[WHAT IS BEING ASKED]: Copy every line from the records below that carries the word "will".

[SOURCE DATA]:
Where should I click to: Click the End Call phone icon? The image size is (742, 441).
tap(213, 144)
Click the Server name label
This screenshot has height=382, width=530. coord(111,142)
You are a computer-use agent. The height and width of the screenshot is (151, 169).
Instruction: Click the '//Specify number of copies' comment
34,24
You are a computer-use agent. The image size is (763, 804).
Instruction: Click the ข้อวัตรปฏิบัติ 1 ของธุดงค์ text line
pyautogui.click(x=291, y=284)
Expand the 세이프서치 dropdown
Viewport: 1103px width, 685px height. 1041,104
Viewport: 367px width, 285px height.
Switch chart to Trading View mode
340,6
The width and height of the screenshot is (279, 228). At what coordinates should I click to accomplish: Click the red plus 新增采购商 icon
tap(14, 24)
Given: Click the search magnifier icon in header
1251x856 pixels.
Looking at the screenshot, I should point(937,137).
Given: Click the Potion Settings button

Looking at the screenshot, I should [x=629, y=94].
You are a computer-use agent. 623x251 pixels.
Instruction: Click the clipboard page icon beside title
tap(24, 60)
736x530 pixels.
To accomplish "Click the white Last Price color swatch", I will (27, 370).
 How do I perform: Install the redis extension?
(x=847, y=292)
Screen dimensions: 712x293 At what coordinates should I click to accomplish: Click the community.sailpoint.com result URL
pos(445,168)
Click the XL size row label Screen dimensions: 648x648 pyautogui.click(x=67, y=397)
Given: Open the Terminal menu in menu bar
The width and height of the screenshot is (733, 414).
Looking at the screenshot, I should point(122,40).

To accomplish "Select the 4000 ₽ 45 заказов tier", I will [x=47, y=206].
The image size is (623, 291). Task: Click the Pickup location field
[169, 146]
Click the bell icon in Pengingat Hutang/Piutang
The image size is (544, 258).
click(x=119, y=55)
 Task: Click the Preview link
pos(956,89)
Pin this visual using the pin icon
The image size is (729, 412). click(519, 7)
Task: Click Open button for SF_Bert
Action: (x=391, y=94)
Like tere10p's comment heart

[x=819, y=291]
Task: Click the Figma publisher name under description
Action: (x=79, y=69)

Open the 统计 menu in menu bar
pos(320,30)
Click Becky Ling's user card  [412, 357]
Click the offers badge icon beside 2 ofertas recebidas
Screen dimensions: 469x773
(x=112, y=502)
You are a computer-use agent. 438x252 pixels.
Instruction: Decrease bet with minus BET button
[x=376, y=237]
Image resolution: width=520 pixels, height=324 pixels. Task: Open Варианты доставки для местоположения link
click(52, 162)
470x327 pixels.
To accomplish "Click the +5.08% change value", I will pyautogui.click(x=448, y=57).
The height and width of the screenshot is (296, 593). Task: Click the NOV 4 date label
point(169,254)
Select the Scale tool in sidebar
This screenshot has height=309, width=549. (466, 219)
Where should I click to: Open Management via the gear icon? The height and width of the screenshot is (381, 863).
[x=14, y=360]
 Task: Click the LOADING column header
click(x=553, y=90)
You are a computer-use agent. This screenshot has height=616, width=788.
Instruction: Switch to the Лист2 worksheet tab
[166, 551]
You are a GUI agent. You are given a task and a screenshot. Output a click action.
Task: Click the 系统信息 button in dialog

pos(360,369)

[WORKED SOLUTION]:
To accomplish "Click the white Last Price color swatch", I will (27, 370).
To accomplish "Select the 4000 ₽ 45 заказов tier", I will [x=47, y=206].
To accomplish "Click the +5.08% change value", I will pyautogui.click(x=448, y=57).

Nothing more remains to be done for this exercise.